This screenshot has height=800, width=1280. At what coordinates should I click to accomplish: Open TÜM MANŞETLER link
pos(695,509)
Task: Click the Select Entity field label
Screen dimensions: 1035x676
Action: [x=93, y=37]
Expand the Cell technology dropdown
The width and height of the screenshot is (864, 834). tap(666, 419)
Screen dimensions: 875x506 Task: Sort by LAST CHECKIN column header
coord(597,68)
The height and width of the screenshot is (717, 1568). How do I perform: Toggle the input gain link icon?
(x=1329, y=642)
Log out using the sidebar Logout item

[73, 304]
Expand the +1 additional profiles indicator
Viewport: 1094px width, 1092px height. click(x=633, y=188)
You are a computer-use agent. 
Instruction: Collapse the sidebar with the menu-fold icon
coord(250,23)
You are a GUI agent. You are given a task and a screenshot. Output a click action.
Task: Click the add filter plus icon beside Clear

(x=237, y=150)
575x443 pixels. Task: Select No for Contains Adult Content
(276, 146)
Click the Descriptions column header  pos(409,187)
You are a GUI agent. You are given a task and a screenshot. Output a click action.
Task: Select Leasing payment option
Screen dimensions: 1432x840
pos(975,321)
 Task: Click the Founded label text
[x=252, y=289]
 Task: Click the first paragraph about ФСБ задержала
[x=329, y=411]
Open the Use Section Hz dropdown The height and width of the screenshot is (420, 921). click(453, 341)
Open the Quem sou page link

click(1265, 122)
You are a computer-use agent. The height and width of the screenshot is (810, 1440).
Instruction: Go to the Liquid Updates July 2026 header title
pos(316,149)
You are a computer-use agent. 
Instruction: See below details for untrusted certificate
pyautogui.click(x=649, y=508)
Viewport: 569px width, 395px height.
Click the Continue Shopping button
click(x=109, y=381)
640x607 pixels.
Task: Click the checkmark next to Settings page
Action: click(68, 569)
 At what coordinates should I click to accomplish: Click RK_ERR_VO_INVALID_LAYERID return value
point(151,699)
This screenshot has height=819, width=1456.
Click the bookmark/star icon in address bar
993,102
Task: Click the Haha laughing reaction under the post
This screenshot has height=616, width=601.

> **Problem statement**
Return the lines from the one containing "Click the Descriptions" through the last line of the records. Include both ends and nothing else.

> **Task response**
Click the Descriptions column header  pos(409,187)
You are a GUI agent. You are given a task and a screenshot. Output a click action.
Task: Select Leasing payment option
Screen dimensions: 1432x840
pos(975,321)
 Task: Click the Founded label text
[x=252, y=289]
 Task: Click the first paragraph about ФСБ задержала
[x=329, y=411]
Open the Use Section Hz dropdown The height and width of the screenshot is (420, 921). click(453, 341)
Open the Quem sou page link

click(1265, 122)
You are a computer-use agent. The height and width of the screenshot is (810, 1440).
Instruction: Go to the Liquid Updates July 2026 header title
pos(316,149)
You are a computer-use agent. 
Instruction: See below details for untrusted certificate
pyautogui.click(x=649, y=508)
Viewport: 569px width, 395px height.
Click the Continue Shopping button
click(x=109, y=381)
640x607 pixels.
Task: Click the checkmark next to Settings page
Action: click(68, 569)
 At what coordinates should I click to accomplish: Click RK_ERR_VO_INVALID_LAYERID return value
point(151,699)
This screenshot has height=819, width=1456.
Click the bookmark/star icon in address bar
993,102
Task: Click the Haha laughing reaction under the post
This screenshot has height=616, width=601.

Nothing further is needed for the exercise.